The MAP Phase 3 exhibition will build upon the initiative’s legacy of supporting contemporary art,
artists, education, and professional exchange from South and Southeast Asia, Latin America, and the
Middle East and North Africa. To date, the MAP initiative has brought more than ninety artworks into
the Guggenheim’s collection. The first two exhibitions of the Guggenheim UBS MAP Global Art
Initiative have been critically acclaimed and will have been seen in four countries by the end of 2015. No
Country: Art for South and Southeast Asia, curated by June Yap, was on view at the Guggenheim in
New York, followed by presentations at Asia Society Hong Kong Center and the CCA—NTU Centre
for Contemporary Art, Singapore. Under the Same Sun: Art from Latin America Today, curated by Pablo
León de la Barra, premiered at the Guggenheim in New York and will be on view at Museo Jumex in
Mexico City from November 19, 2015 to February 7, 2016.
The Guggenheim UBS MAP Global Art Initiative is a cultural engagement of UBS.
Moholy-Nagy: Future Present
May–September 2016
The first comprehensive retrospective of the work of László Moholy-Nagy (1895–1946) to appear in the
United States in nearly fifty years, this long overdue presentation will reveal a utopian artist who
believed that art could work hand-in-hand with technology for the betterment of humanity. The
exhibition will present an unparalleled opportunity to examine the career of this pioneering painter,
photographer, sculptor, and filmmaker as well as graphic, exhibition, and stage designer, who was also
an influential teacher at the Bauhaus, a prolific writer, and later the founder of Chicago’s Institute of
Design. Among his radical innovations were experimentation with cameraless photography; the use of
industrial materials in painting and sculpture; research with light, transparency, and movement; work at
the forefront of abstraction; and the fluidity with which he moved between the fine and applied arts. The
exhibition will include more than 250 collages, drawings, ephemera, films, paintings, photograms,
photographs, photomontages, and sculptures, including works from public and private collections across
Europe and the United States, some of which have never before been shown publicly in the U.S. Also
on display will be a large-scale installation entitled Der Raum der Gegenwart (The Room of the Present),
a contemporary construction of an exhibition space originally conceived by Moholy-Nagy in 1930. It will
include aspects of his exhibition and product design, including a replica of his iconic kinetic sculpture
Light Prop for an Electric Stage (conceived 1922–30). Though never realized during his lifetime, The
Room of the Present illustrates Moholy’s belief in the power of images and various means by which to
view them—a highly relevant paradigm in today’s constantly shifting and evolving technological world.
Moholy-Nagy: Future Present is co-organized by the Solomon R. Guggenheim Foundation, The Art
Institute of Chicago, and the Los Angeles County Museum of Art.
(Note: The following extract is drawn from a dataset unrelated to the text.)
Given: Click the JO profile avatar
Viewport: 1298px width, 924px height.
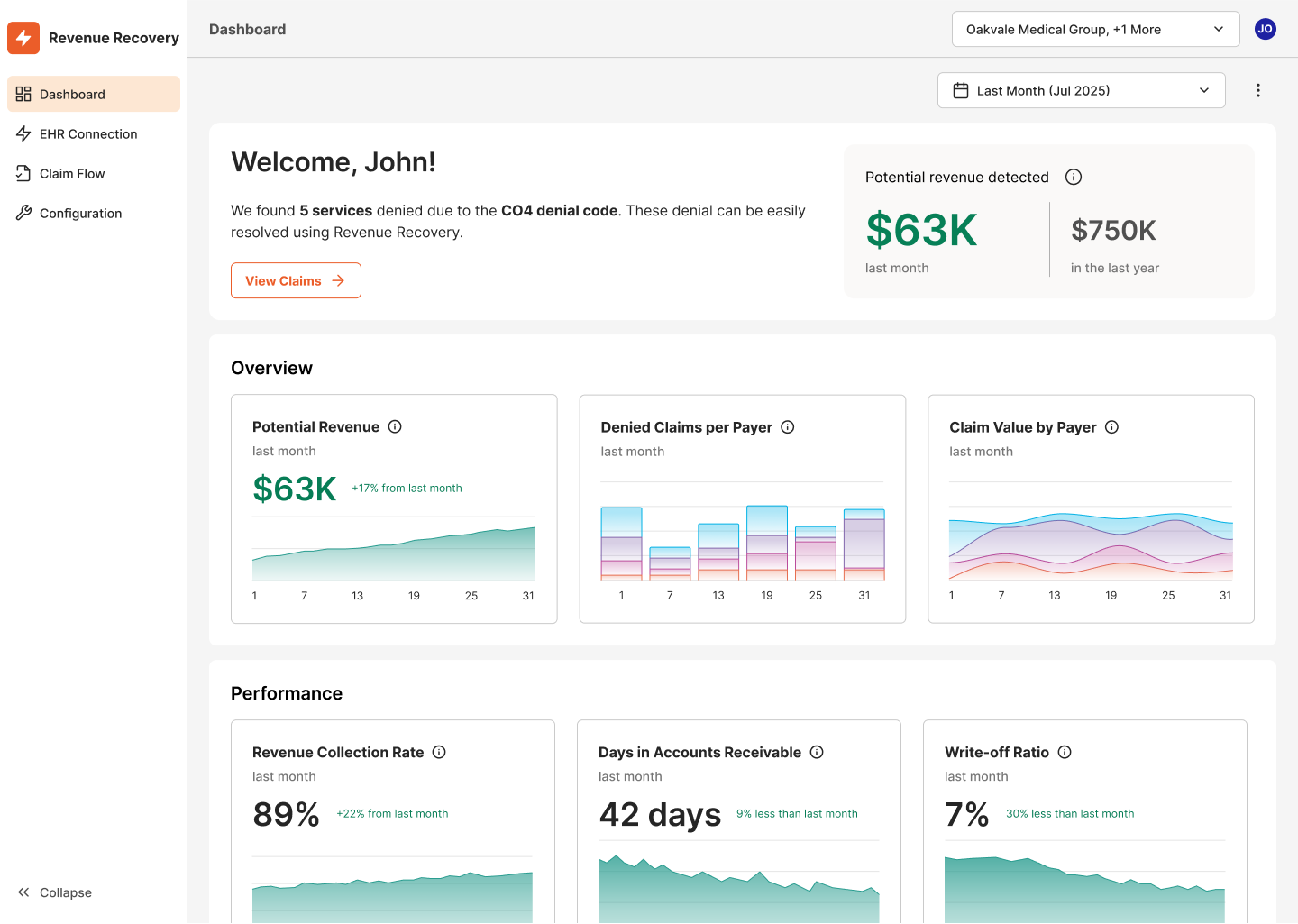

After its New York presentation, the
exhibition will travel to Chicago from October 2, 2016–January 3, 2017, and to Los Angeles from
February 12–June 18, 2017.
The New York presentation of Moholy-Nagy: Future Present is made possible by Lavazza. This exhibition is also supported in part by The
Hilla von Rebay Foundation and the Robert Lehman Foundation.
Agnes Martin
October 2016–January 2017
Filling the Guggenheim rotunda, this exhibition will trace Agnes Martin’s (1912–2004) career from her
early experiments of the 1950s through her mature oeuvre and final paintings, making it the first
comprehensive survey of the artist’s work since her death in 2004. One of the preeminent American
painters of the twentieth century, Martin created subtle and evocative canvases that had a significant
influence on artists of her time and subsequent generations. For more than four decades, she explored
limited compositional motifs yet discovered endless nuance and variation. By 1960, she had developed
her signature grid-pattern works—radical presentations of interlocking horizontal and vertical lines in
pencil on large square canvases that at first seem to appear blank. Martin’s geometry, however, is never
mechanical. Her hand-drawn arrangements of coordinates, lines, and stripes shift in scale and rhythm
between works. Often associated with and considered an important figure of Minimalism, Martin’s work
stands apart. Influenced by Asian belief systems including Taoism and Zen Buddhism and the natural
surroundings of her home in New Mexico, her restrained style was underpinned by a personal
conviction in the emotive and expressive power of art. The Guggenheim presentation of Agnes Martin
is cocurated by Tracey Bashkoff, Senior Curator, Collections and Exhibitions and Tiffany Bell, Guest
Curator. The exhibition is organized by Tate Modern, London, in collaboration with Kunstsammlung
Nordrhein-Westfalen, Dusseldorf; Los Angeles County Museum of Art; and the Solomon R
Guggenheim Museum, New York.
Global Exhibitions
Guggenheim UBS MAP Global Art Initiative
Under the Same Sun: Art from Latin America Today
November 19, 2015–February 7, 2016
Museo Jumex, Mexico City
In fall 2015, Museo Jumex in Mexico City will host Under the Same Sun: Art from Latin America Today,
the second of three exhibitions of the Guggenheim UBS MAP Global Art Initiative. Organized by
Pablo León de la Barra, Guggenheim UBS MAP Curator, Latin America, the exhibition reconsiders the
state of contemporary art in Latin America, investigating the creative responses of artists to complex,
shared realities that have been influenced by colonial and modern histories, repressive governments,
economic crises, and social inequality, as well as by concurrent periods of regional economic wealth,
development, and progress. The presentation of Under the Same Sun in Mexico City will be tailored to
local audiences and will feature contemporary works by artists from more than a dozen Latin American
countries, including several from Mexico. In addition, Jumex and Guggenheim curatorial and
educational teams will work together to develop customized public programs and materials, both at the
museum and online. The exhibition was first presented at the Solomon R. Guggenheim Museum in
New York from June 13 through October 1, 2014. The Guggenheim UBS MAP Global Art Initiative is
an unprecedented and multi-year collaboration between the Solomon R. Guggenheim Museum and
Foundation and UBS that supports contemporary art and artists in three dynamic regions of the world –
South and Southeast Asia, Latin America, and the Middle East and North Africa – through four key
components: curatorial residencies, acquisitions, educational programs and professional exchange, and
exhibitions. To date, the MAP initiative has already brought more than 90 artworks into the Solomon R.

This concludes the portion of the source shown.